**Aim of the task:**
Of the lines below, report only those that contain "window".

[Stored data]
************

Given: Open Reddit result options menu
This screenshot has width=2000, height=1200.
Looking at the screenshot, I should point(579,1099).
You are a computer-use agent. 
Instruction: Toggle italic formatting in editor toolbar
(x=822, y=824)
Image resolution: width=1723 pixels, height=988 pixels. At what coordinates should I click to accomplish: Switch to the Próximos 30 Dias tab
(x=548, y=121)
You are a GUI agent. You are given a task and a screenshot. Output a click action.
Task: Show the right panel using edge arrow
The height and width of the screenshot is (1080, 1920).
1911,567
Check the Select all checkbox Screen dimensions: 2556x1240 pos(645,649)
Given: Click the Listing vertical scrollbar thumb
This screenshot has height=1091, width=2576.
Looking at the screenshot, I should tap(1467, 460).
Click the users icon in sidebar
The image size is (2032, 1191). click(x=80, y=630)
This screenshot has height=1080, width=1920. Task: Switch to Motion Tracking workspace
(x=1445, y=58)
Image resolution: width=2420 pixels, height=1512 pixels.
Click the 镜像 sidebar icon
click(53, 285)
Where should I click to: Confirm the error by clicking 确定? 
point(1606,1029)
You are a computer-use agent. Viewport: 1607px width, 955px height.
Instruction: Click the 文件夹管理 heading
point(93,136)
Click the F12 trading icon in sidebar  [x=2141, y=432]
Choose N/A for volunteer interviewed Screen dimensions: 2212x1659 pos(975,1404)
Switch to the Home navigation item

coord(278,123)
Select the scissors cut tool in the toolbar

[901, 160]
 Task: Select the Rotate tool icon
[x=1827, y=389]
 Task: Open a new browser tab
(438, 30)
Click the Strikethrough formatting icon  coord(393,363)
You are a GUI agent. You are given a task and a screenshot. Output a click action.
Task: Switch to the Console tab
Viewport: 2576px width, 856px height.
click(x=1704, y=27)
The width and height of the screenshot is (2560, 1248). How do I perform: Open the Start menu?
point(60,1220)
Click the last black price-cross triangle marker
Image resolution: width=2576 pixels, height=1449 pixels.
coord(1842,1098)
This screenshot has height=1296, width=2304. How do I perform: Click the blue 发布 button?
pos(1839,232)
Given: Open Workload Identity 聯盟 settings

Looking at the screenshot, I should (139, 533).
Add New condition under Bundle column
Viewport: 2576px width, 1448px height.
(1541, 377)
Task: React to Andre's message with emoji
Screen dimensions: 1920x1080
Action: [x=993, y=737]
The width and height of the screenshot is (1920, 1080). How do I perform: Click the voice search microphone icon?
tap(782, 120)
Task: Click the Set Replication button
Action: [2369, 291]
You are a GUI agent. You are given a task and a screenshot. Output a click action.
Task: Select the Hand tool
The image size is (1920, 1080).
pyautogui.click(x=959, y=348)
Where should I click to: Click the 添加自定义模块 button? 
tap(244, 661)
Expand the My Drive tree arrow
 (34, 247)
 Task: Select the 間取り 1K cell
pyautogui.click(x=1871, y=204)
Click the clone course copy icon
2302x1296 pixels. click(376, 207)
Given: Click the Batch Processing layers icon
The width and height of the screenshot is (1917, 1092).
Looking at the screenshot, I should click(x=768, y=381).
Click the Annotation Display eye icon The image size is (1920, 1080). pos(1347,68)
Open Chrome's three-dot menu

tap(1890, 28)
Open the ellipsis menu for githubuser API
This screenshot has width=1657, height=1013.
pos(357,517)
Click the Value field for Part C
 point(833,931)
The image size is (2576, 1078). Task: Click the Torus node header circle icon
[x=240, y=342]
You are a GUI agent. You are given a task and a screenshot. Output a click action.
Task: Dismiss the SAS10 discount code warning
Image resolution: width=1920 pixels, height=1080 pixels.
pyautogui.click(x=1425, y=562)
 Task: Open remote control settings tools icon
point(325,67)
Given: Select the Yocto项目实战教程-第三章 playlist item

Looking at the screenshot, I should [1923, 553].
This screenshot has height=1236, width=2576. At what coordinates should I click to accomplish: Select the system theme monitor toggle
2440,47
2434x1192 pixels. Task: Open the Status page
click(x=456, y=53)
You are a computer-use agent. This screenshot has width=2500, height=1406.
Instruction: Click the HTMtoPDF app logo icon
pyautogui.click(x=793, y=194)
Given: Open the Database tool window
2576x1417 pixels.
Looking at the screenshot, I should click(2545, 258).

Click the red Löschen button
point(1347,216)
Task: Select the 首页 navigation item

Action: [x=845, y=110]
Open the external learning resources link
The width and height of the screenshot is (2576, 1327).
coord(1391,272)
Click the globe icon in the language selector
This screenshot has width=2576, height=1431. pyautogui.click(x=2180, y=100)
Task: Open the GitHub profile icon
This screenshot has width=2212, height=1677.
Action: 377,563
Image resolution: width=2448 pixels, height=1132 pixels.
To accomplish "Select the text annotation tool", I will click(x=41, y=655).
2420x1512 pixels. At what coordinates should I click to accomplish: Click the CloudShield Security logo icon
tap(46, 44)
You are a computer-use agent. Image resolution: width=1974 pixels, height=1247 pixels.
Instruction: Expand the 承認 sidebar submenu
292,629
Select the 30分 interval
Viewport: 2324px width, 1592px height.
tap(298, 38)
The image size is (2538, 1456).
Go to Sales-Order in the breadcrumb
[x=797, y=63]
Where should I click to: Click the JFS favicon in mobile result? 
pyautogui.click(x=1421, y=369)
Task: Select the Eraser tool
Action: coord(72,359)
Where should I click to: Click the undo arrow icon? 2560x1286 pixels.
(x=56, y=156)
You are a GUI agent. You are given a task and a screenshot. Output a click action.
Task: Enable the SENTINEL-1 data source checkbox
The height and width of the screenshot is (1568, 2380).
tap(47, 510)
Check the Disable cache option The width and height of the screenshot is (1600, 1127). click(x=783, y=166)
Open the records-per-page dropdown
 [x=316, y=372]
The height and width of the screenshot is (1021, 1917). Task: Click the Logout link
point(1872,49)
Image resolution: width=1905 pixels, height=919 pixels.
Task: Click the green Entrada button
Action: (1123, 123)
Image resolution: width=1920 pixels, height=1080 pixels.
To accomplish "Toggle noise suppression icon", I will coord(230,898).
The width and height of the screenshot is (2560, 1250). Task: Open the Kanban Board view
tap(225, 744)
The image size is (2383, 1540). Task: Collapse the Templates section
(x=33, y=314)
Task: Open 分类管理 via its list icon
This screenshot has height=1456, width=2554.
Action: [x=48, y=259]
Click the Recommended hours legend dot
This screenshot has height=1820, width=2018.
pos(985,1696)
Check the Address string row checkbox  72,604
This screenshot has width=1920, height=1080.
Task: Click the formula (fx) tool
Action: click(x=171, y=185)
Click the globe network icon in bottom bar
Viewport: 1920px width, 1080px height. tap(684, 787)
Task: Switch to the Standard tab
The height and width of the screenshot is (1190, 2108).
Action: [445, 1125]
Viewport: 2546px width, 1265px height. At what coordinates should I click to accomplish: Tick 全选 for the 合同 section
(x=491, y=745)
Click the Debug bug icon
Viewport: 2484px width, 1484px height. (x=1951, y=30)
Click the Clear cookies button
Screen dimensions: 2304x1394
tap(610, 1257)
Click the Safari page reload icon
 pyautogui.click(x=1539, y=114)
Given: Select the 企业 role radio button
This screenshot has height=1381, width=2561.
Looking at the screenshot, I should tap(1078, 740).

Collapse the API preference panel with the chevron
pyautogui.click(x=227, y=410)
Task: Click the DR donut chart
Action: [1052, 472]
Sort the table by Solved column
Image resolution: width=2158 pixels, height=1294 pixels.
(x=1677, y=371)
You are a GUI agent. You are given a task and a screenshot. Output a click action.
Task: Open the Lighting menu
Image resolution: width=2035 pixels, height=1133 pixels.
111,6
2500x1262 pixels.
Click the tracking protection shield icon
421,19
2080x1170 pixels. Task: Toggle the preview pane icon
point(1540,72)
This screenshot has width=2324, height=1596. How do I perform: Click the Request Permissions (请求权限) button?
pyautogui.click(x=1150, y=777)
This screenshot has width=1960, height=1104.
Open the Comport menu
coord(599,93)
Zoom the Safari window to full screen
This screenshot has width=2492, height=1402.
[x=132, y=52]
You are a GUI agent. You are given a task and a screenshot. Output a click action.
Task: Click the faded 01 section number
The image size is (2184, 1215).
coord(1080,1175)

************

**Written answer:**
Given: Open the Database tool window
Zoom the Safari window to full screen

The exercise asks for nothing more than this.